Medications Intro

This section on diabetes medications addresses key questions for diabetes educators to ask prior to adjusting or adding medications. Additionally, you'll find links to pages on medication classes and to our complete diabetes medications table.

1. Introduction to diabetes medication classes

Drug classes differ by their mechanism of action, A1c lowering capacity, side effects, risk of hypoglycemia, effect on weight and vascular protection. Click the class headings below to review these and specific brand considerations. To view brand indications, doses and cost visit the Complete Diabetes Medication Table.

2. Are medication changes needed?

Prior to adjusting or adding more medications to address hyperglycemia, consider these questions:

  • Adherence: 
    • Does the client take medication as prescribed?
    • Will increased adherence  impact glycemic control?
    • Can a simplified regimen with combination medications or once daily versions of medications improve adherence? If yes, are they affordable?   
  • Safety: 
    • Are there safety issues to consider prior to changing medication dose or adding another class of diabetes medication? Consider:
      • Risk of hypoglycemia (commercial driver, frail elderly etc),
      • Ability to adhere to the complexity of the new regime
      • Use with comborbidities (e.g. chronic kidney disease)
      • Risk of DKA Ability and willingness to test for ketones if esting ketones if any DKA symptoms rather than assuming symptoms are illness if increasing to higher SGLT-2 maintenance dose. 
  • Lifestyle: Can lifestyle changes help to improve glycemia? If adequate beta cell function remains in type 2 diabetes, lifestyle changes could potentially reduce A1c by 0.5-2.0% depending on the type and extent of the change.  Consider offering the Worksheet: Managing Blood Sugars.

  • A1c:
    • How much does A1c need to change to reach individualized target? 
    • Will some drugs be more effective than others in getting A1c into target? 
    • Is it necessary to add in another medication? (eg. frail elderly with A1c 8.0%)
  • Current medication dose change:
    • Will an adjustment to their current medication likely bring them to target or is another agent also needed? E.g. if A1c is 10% and client is on maximum metformin with near maximum gliclazide, consider an increase to the latter with a simultaneous request for another agent to be added. Maximum daily doses are outlined in our Complete Diabetes Medications Table.
    • Are there factors that would suggest a more aggressive dose adjustment (prednisone, minimal effects of last adjustment, obesity)?
    • Are there factors that would suggest a more conservative dose adjustment?  (frail, low eGFR, inability to self-treat hypoglycemia, lean patient, anticipated rapid weight loss with bariatric surgery, planned significant dietary changes, planned increased exercise, history of severe hypoglycemia, fear of hypoglycemia, etc)?
    • Will the dose change address the blood glucose pattern? 
    • What do you anticipate will happen to the glucose pattern after the medication adjustment? Are there safety concerns to address with the patient now or when blood sugars drop to a certain level? Eg. If patient is on repaglinide tid with basal insulin and has high readings only at bedtime (and in low target range at breakfast). A reduction to overnight basal insuiln might be considered when the supper repaglinide is increased to avoid overnight or fasting hypoglycemia. 

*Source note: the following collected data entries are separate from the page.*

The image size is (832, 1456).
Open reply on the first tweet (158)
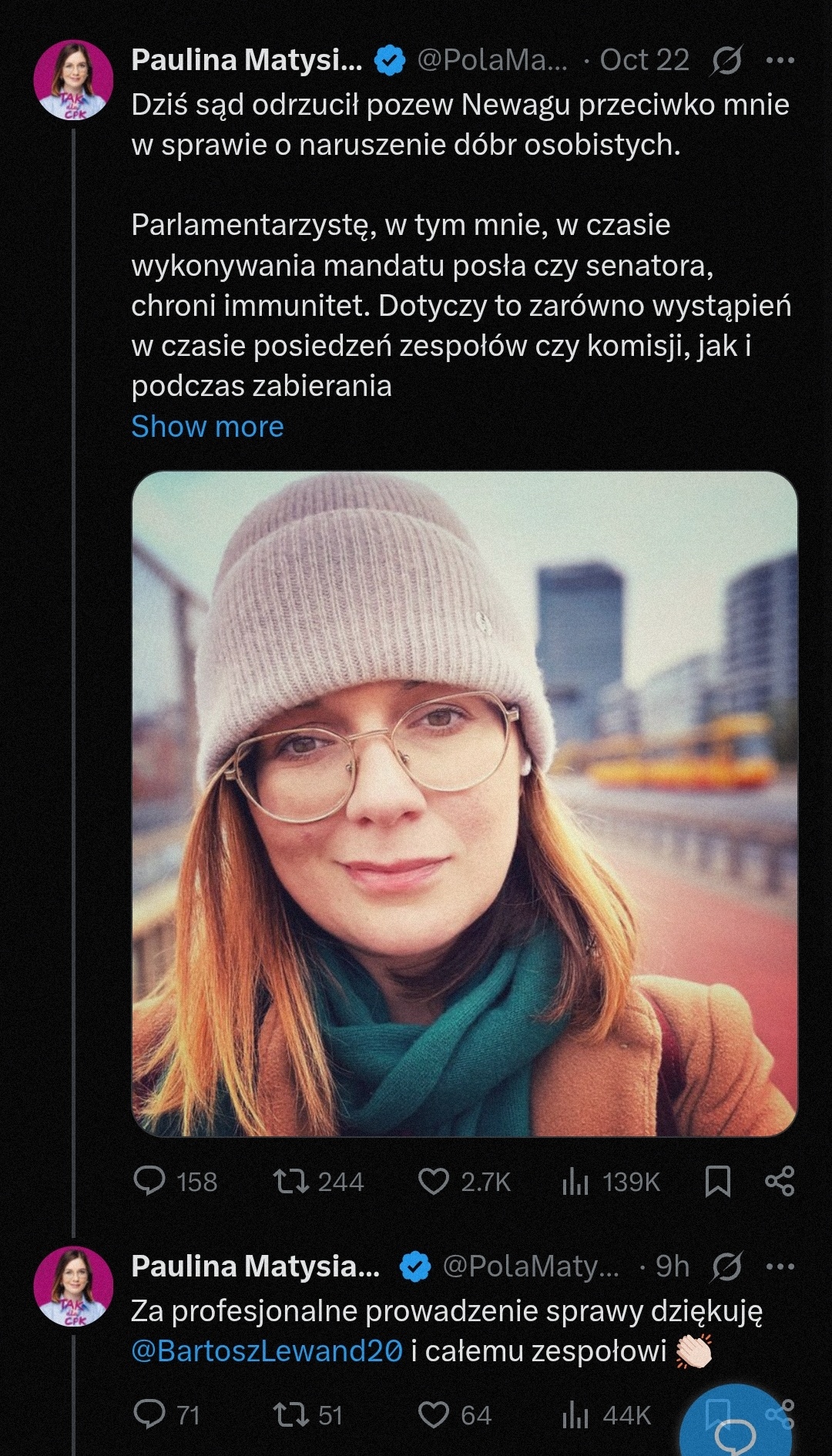pos(176,1181)
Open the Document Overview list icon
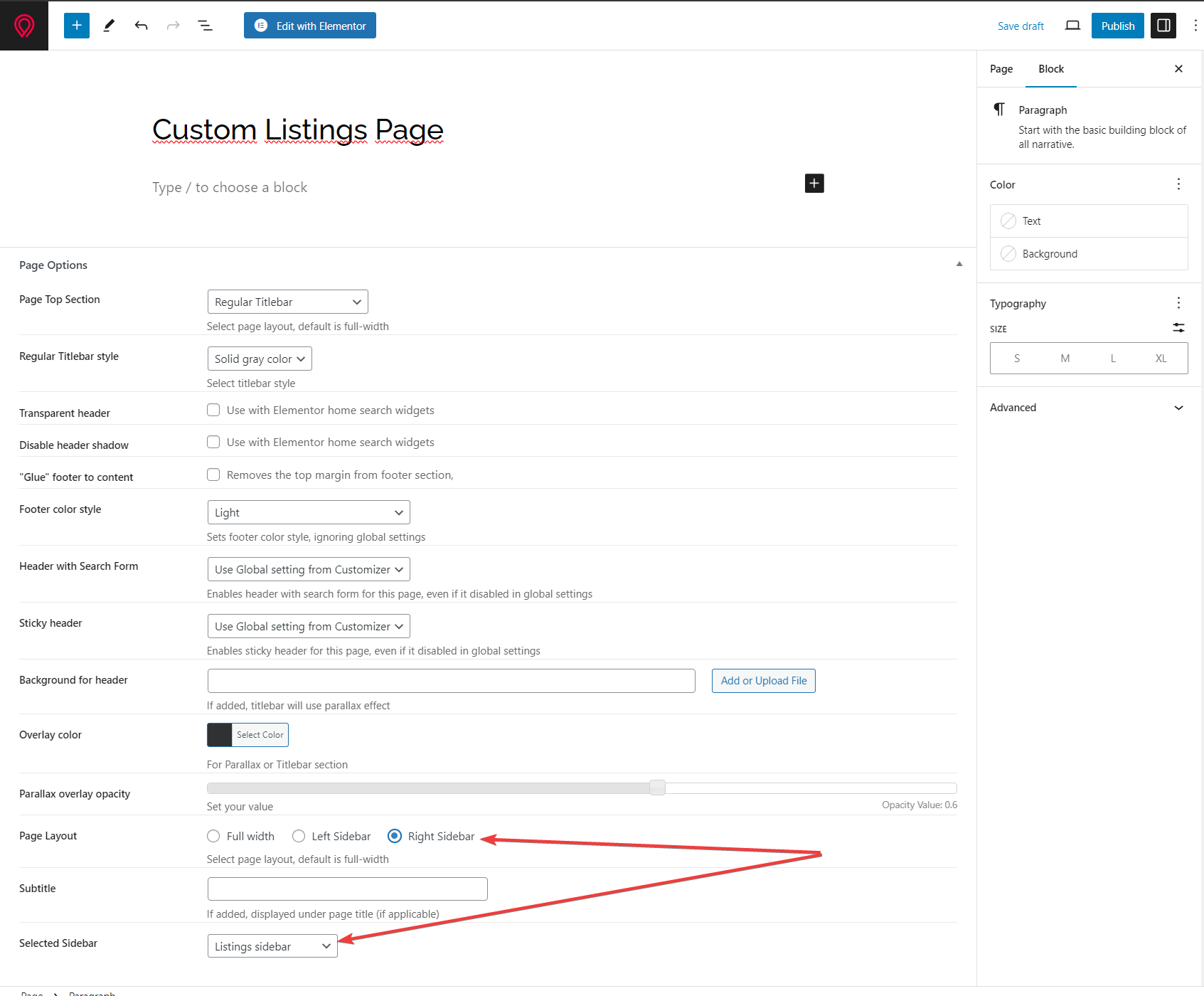1204x996 pixels. [x=205, y=26]
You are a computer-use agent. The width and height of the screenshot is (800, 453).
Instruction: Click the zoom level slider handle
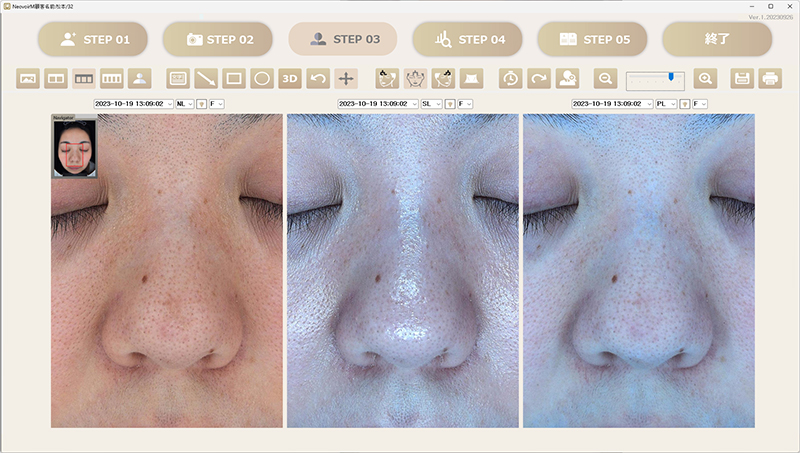pos(672,76)
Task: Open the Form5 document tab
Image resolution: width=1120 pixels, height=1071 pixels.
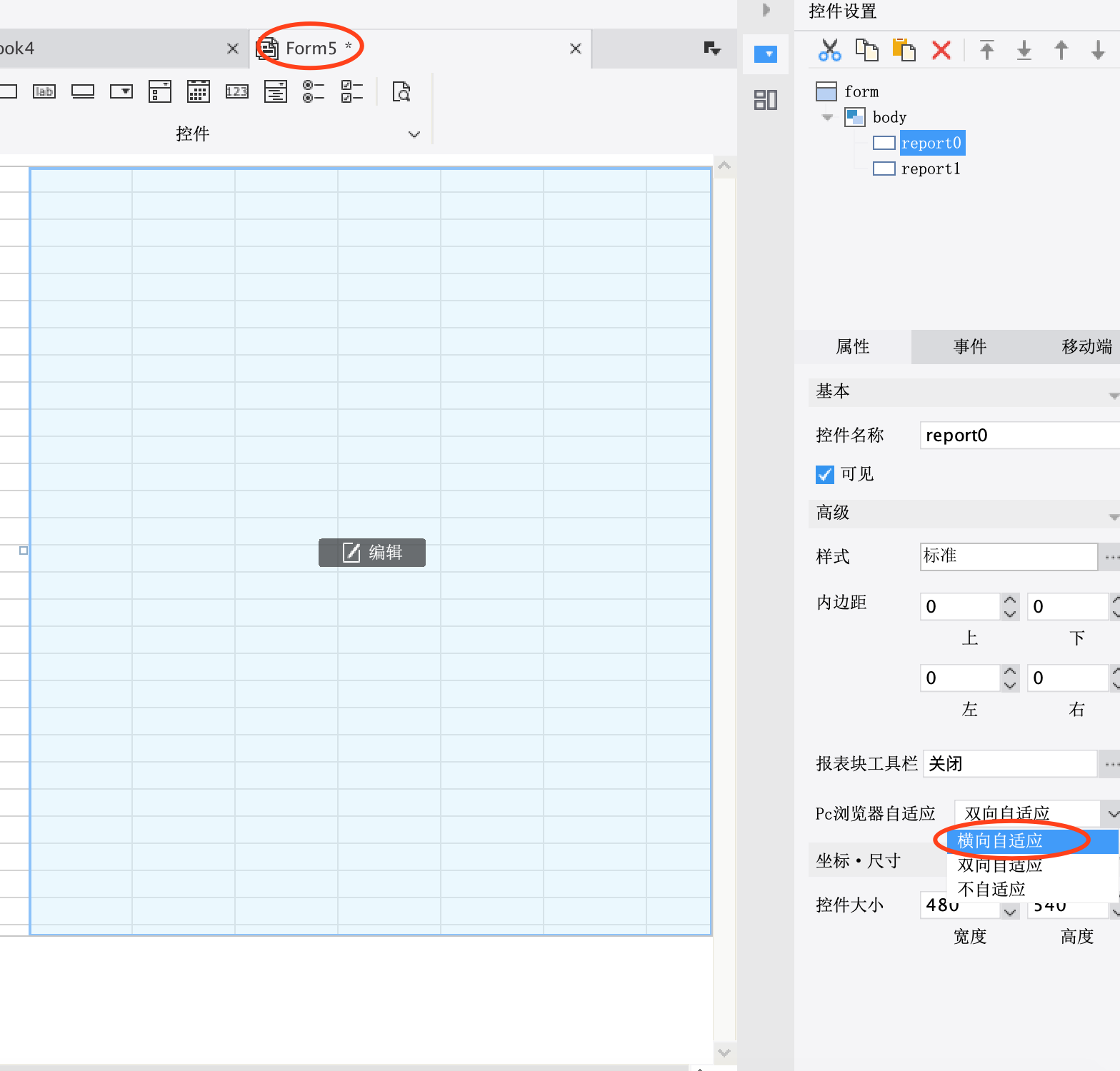Action: (311, 49)
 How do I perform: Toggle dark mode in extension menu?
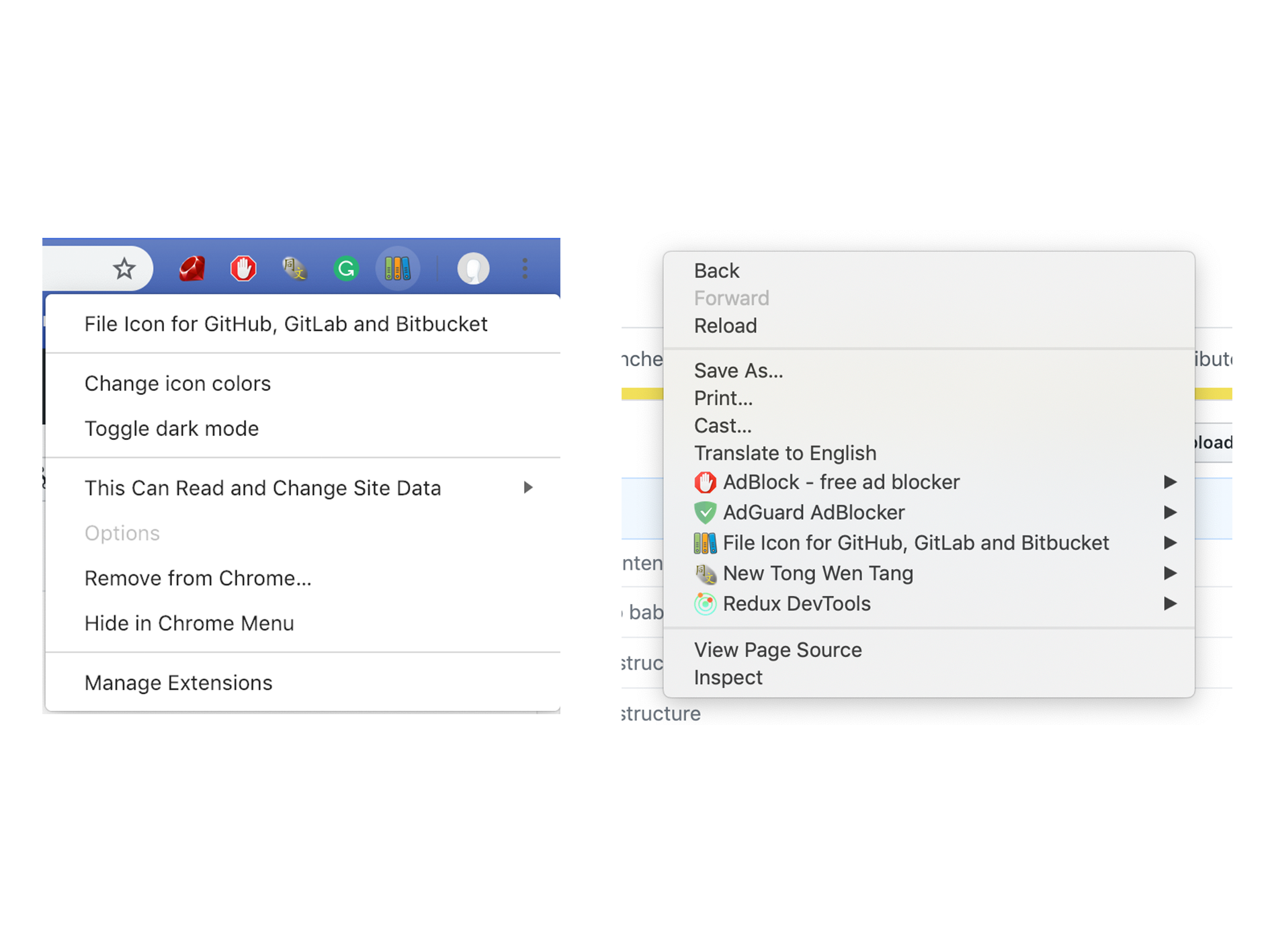point(171,429)
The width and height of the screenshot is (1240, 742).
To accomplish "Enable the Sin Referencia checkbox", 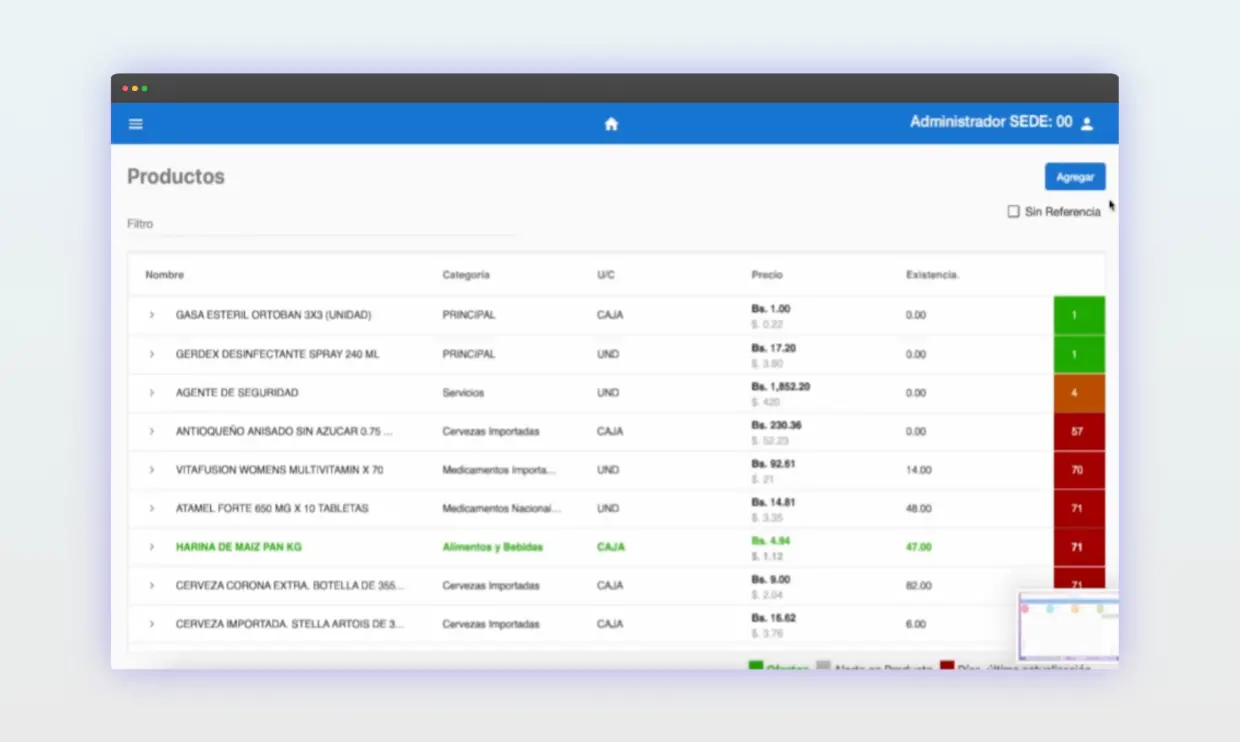I will pos(1013,212).
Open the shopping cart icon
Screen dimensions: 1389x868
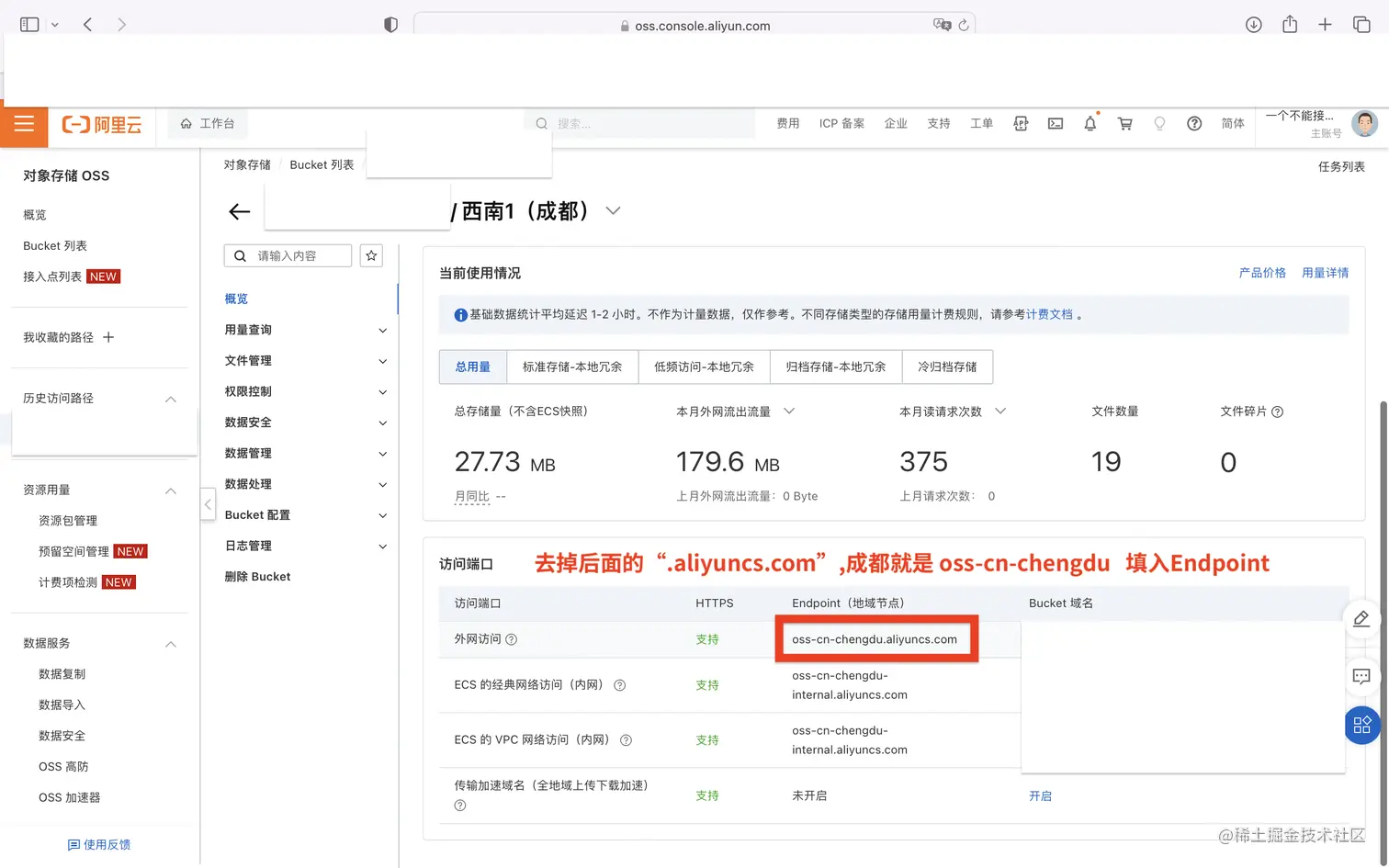[x=1124, y=123]
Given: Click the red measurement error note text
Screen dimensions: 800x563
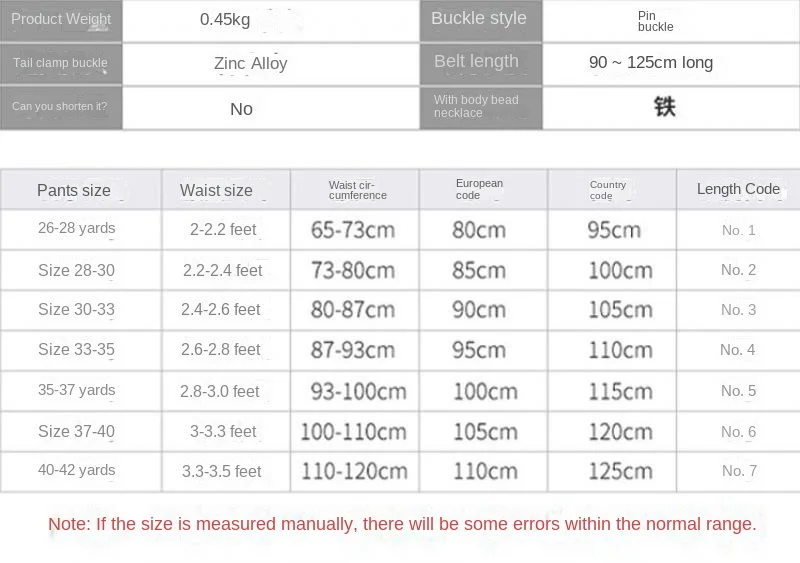Looking at the screenshot, I should 402,524.
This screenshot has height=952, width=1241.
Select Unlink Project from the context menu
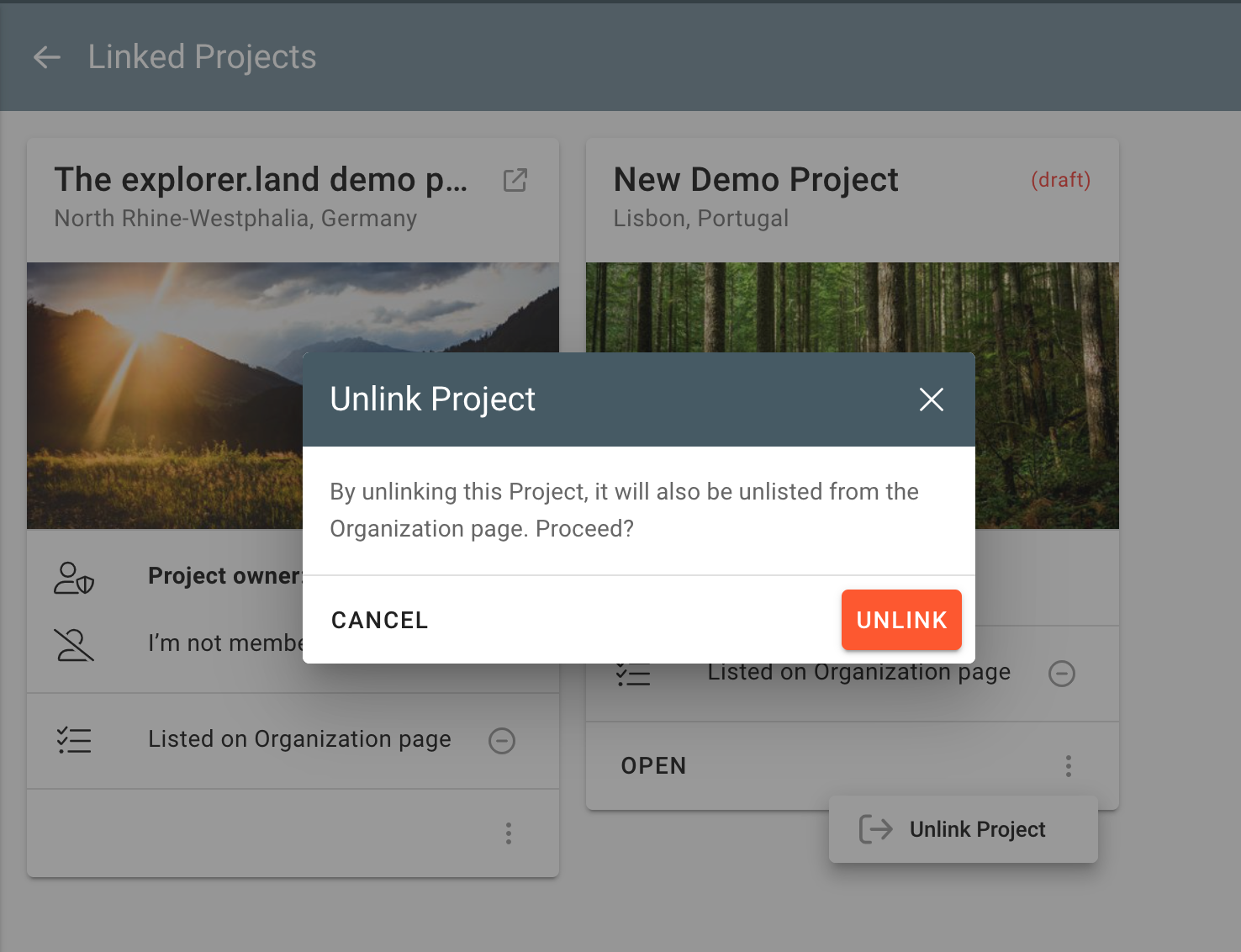point(977,829)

3. What medication class is next?

​The use of two medications from the same class is generally not indicated E.g. two secretagogues or 2 incretin-based medications (DPP-4 and GLP-1). To learn Health Canada indications and doses, visit the Drug Product Database or our Complete Diabetes Medications Table

A. Consider the Diabetes Canada's tool "Pharmacotherapy for Type 2 Diabetes" to help decide next line agents. Sort by the most relevant features for your client:

  • Relative A1c Lowering
  • Hypoglycemia 
  • Weight
  • Effect in Cardiovascular Outcome Trial (vascular protection)
  • Other therapeutic considerations (safety of drug with comorbidities)
  • Cost
  • Additional considerations: Patient preference  and adherence (consider once-daily/once weekly dosing if adherence is a concern) 

B. Consider Renal Impairment:

4. Drug Interactions

Patients should review potential drug interactions or side effects with pharmacists when starting any medication. Educators can review interactions in product monographs via Canada's Drug Product Database. A few interactions that impact glycemia are listed below. 

Hypoglycemia risk increases with:

  • Beta blockers – may decrease symptoms of lows
  • Salicylates/NSAIDs – if 4-6 g/day or greater
  • Antibiotics: Fluoroquinolones (e.g. ciprofloxacin) can stimulate beta cells to secrete insulin. Hypoglycemia has been reported in patients without diabetes and in patients with diabetes on any antihyperglcyemic agent, especially those on insulin or secretagogues.